→ PROVIDED ENTRIES:
════════════════

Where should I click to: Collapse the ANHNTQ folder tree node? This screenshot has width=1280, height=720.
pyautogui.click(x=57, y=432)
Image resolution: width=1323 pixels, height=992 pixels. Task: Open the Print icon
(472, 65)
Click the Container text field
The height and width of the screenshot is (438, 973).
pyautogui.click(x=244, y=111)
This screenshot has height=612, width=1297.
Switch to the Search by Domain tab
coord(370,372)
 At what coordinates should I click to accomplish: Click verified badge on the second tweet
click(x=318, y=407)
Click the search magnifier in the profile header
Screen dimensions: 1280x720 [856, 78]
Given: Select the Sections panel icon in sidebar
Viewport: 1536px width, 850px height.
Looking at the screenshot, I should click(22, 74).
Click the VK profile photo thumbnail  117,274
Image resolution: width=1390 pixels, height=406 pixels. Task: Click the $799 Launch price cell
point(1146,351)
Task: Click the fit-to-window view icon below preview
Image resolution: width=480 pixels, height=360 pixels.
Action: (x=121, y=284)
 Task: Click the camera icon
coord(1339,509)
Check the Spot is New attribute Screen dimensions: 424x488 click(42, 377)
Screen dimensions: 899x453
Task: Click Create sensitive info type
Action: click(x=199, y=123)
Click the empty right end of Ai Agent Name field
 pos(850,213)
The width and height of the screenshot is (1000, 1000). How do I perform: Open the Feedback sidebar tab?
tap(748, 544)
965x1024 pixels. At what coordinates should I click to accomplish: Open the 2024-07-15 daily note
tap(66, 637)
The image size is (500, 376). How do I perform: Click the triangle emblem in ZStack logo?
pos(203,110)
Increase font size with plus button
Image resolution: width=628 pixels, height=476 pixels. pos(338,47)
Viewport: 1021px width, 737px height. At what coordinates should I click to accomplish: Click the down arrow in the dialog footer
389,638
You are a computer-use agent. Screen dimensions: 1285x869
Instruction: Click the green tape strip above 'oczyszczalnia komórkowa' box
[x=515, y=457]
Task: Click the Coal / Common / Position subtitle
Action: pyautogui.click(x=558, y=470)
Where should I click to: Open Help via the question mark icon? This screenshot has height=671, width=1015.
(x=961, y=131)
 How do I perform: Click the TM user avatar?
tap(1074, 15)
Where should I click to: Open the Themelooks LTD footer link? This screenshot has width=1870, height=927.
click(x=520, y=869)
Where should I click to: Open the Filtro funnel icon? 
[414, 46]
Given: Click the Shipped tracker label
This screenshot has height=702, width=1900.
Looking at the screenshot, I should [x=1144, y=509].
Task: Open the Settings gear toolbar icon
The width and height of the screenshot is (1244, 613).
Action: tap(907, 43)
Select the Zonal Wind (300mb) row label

════════════════

Lines from the one containing "Where should I click to: Open Help" through the last line of the listing are to be restated word for word; no other line may appear.

→ RESULT OF THIS EXERCISE:
Where should I click to: Open Help via the question mark icon? This screenshot has height=671, width=1015.
(x=961, y=131)
 How do I perform: Click the TM user avatar?
tap(1074, 15)
Where should I click to: Open the Themelooks LTD footer link? This screenshot has width=1870, height=927.
click(x=520, y=869)
Where should I click to: Open the Filtro funnel icon? 
[414, 46]
Given: Click the Shipped tracker label
This screenshot has height=702, width=1900.
Looking at the screenshot, I should [x=1144, y=509].
Task: Open the Settings gear toolbar icon
The width and height of the screenshot is (1244, 613).
Action: tap(907, 43)
Select the Zonal Wind (300mb) row label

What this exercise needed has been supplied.